The company will add an independent monitor to ensure its compliance with anti-bribery laws as part of the settlement in federal court in New York, which had been expected.
The government, in its settlement announcement after the close of U.S. markets, outlined bribery spanning the globe.
By way of a subsidiary, the company made approximately $2.1 million in bribe payments between 2010 and 2014 to high-ranking government officials in Djibouti to obtain a contract with the state-owned telecommunications company, it said. An Ericsson subsidiary entered into a sham contract and approved fake invoices to conceal the payments, it said.
In China, Ericsson subsidiaries caused tens of millions of dollars to be paid to consultants and service providers over 16 years through 2016, the government said. Some of that went to fund a travel expense account in China that covered gifts, travel and entertainment for foreign officials, it said. The government outlined $45 million in off-the-book payments to create slush funds to win business in Indonesia, and described other off-the-book schemes in Vietnam and Kuwait aimed at winning business.
In September, Ericsson said it had set aside 12 billion kronor ($1.2 billion) to cover U.S. penalties. Ericsson has said it’s been cooperating with U.S. investigators since 2013.
The Justice Department said Ericsson earned a 15% reduction in penalties for its cooperation. However, it said Ericsson didn’t receive full credit for cooperation because it didn’t disclose some allegations of corruption, didn’t produce certain documents and failed to take adequate disciplinary measures against some employees.
Ericsson said 49 individuals who were involved in misconduct have either had their employment terminated or left the company voluntarily.
“We weren’t timely enough to take adequate actions: sometimes actions were taken based on incomplete information, and some people were able to resign before actions were taken,” Ekholm said. “As soon as you start investigating, some people jump ship because they know the situation.”

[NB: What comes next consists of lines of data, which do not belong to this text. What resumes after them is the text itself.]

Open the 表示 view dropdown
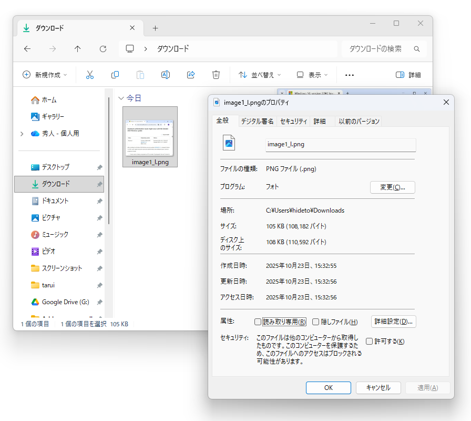 click(311, 75)
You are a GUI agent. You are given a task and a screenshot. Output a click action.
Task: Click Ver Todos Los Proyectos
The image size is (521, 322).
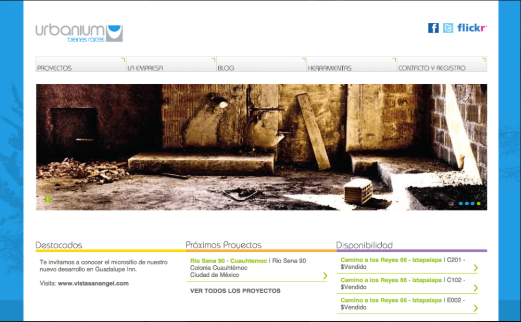[235, 291]
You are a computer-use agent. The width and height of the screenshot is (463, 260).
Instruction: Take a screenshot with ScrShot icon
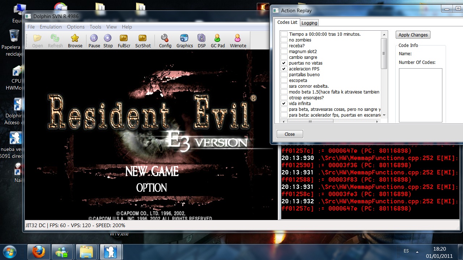point(143,40)
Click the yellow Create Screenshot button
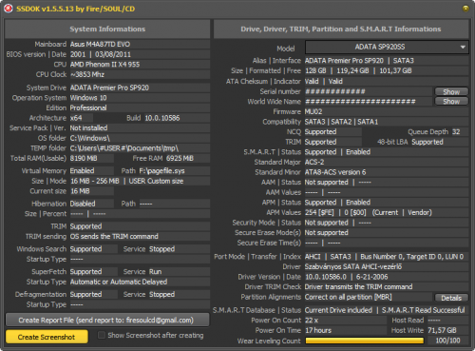 (x=47, y=337)
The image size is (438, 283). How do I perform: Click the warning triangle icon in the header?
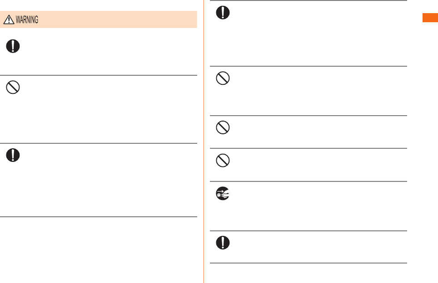pyautogui.click(x=9, y=20)
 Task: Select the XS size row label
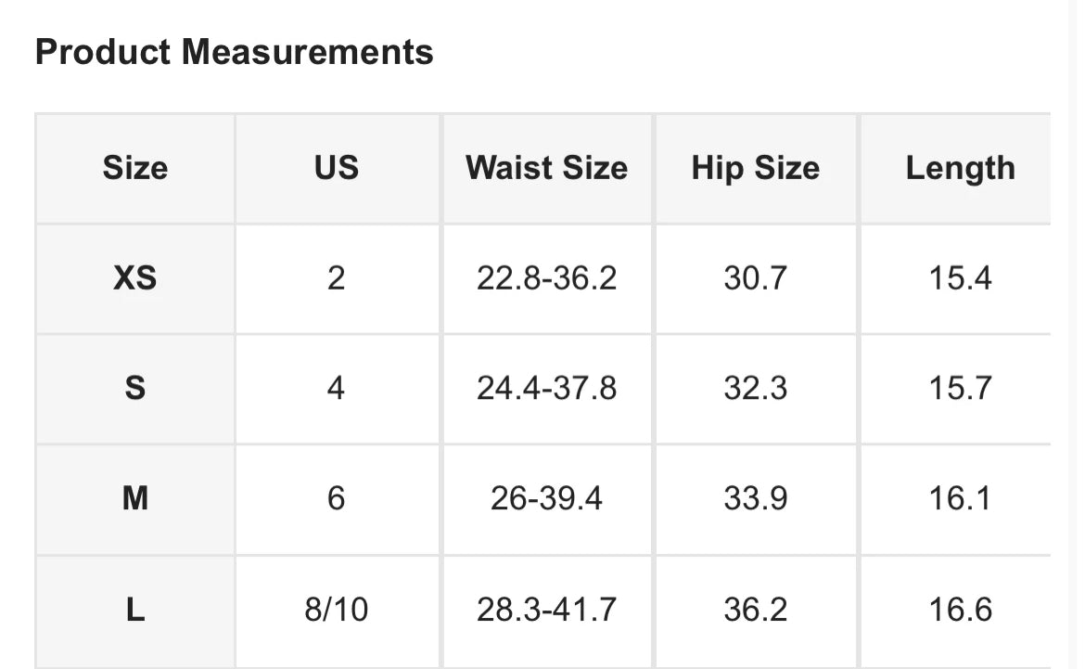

Ericsson has been moving to resolve the matter as it competes with Nokia Oyj for 5G network supply contracts and tries to take advantage of a U.S.-led boycott against Huawei Technologies Co., an Ericsson rival.
The $1 billion overall penalty is near the top of foreign-corruption cases and above those assessed against other telecommunications companies. Telia Co. paid $965 million in penalties in 2017 after admitting to paying hundreds of millions of dollars in bribes to a government official in Uzbekistan.
Ekholm said the company will now need to rebuild trust with its clients.
“So far we see that we have good traction with our customers, but we’re humble enough to say that we need to continuously keep our eyes on this ball,” he said.